Neuroscience Nonsense

Yes, that’s an in-your-face title, but having written previously about how education isn’t particularly good at using research, but is good at jumping at fads, here are two links that illustrate the misuse of research in education.

Sarah Sparks writes a blog for Ed Week which I don’t regularly read, but after running into this entry I think I’m going to subscribe.  On August 11, she wrote “Making a Mountain of an Educational Neuroscience Molehill,” in which she links to a Nature journal article that takes a critical look at the hype surrounding several educational applications of neuroscience clamining to improve student performance.  The article, “Power failure: why small sample size undermines the the reliability of neuroscience,” offers a somewhat statistically dense explanation of why many of the reported positive effects of various neuroscience educational applications are of questionable value: They come from studies with too few students/cases to be reliable.  This means they can’t be replicated with any regularity, and the likelihood that the results are actually true is not very high.  

Over the years, education has been peppered with a wide range of proposals to improve student performance based on weak research followed by someone’s feel-good suggestions about how our brains work.  Sparks notes the left-brain/right-brain research in her article.  This is among the most popular fallacious notions about learning approaches, very popular among educators, the subject of many books, and unsupported by well-designed neurological research.  Another notion that feels good and sounds good to teachers is learning style research, which suggests that we have to identify a preferred learning style for children in order to design instruction that will be effective for them.  This too, is unsupported by carefully designed research, and might have even more books written about how to implement learning styles than the right-brain/left-brain theories.

That learning styles is unsupported is a shocker to me: It just feels like it makes sense to me.  My doctoral dissertation research was heavily invested in Myers-Briggs type, and my early research looked into several variations of learning styles and communication styles and how they might influence administrative behaviors.  It seems to me that I can identify students from my 20+ years in the classroom that responded differently to changes in my teaching style.  That children can learn in many ways is clear.  That they respond differently to different teachers is also clear.  That this has to do with learning styles is not, in hard-core research terms, demonstrable.
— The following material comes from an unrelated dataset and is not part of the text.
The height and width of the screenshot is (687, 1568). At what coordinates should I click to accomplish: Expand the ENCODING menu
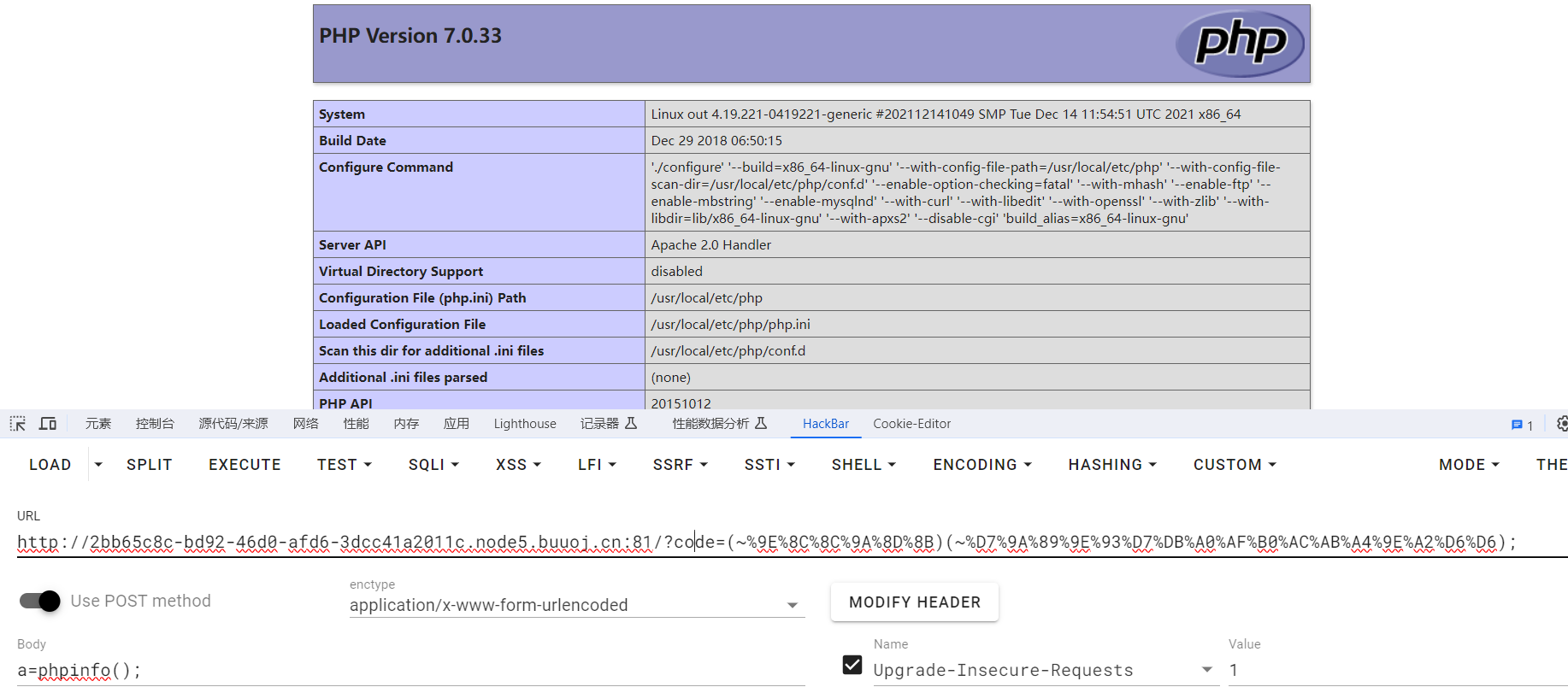(x=982, y=465)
Another ‘movement’ that was going to help our low achievers blossom was the effort to reinforce positive self-esteem among all students, including the low achievers.  Praise, praise, praise.  Always find something to praise even when results were dreadful.  Praise effort over results.  Most good teachers, fortunately, had a hard time doing that, because they knew that low-performing kids understood clearly that they didn’t get it and the praise was artificial.  Fortunately, enough good research evolved over time that I think this sugar-coating of low performance is no longer in vogue.  Kids benefit from successful learning experiences for which they deserve praise, not praise for performance they know is mediocre.

What does this mean in practice?  Many things, I think.  First, while we would like to see education as a science that can be nailed down with research-based explanations for everything so we can teach everyone how to do it, unfortunately it’s not all that easy.  I believe in research to attempt to understand want works, but I also believe that we have to pay attention to research that debunks the ‘innovations’ we emotionally adore.

Many educators want to say that teaching is an art, not a science.  I’m not one of them–there is a lot of science to teaching well.  We know a lot about what works.  Most teachers should be able to use that science to improve their teaching.  That some teachers can take the science of what works and do considerably better than average is where the artistry comes in.  I think it’s an interpersonal talent–an ability for a teacher to connect to students more completely or more consistently than other teachers.  Every teacher can connect with a few students every year: Some teachers connect with more than others.  A few teachers are magicians with kids.  We haven’t figured out the magic yet.  If we ever do, it will transform education.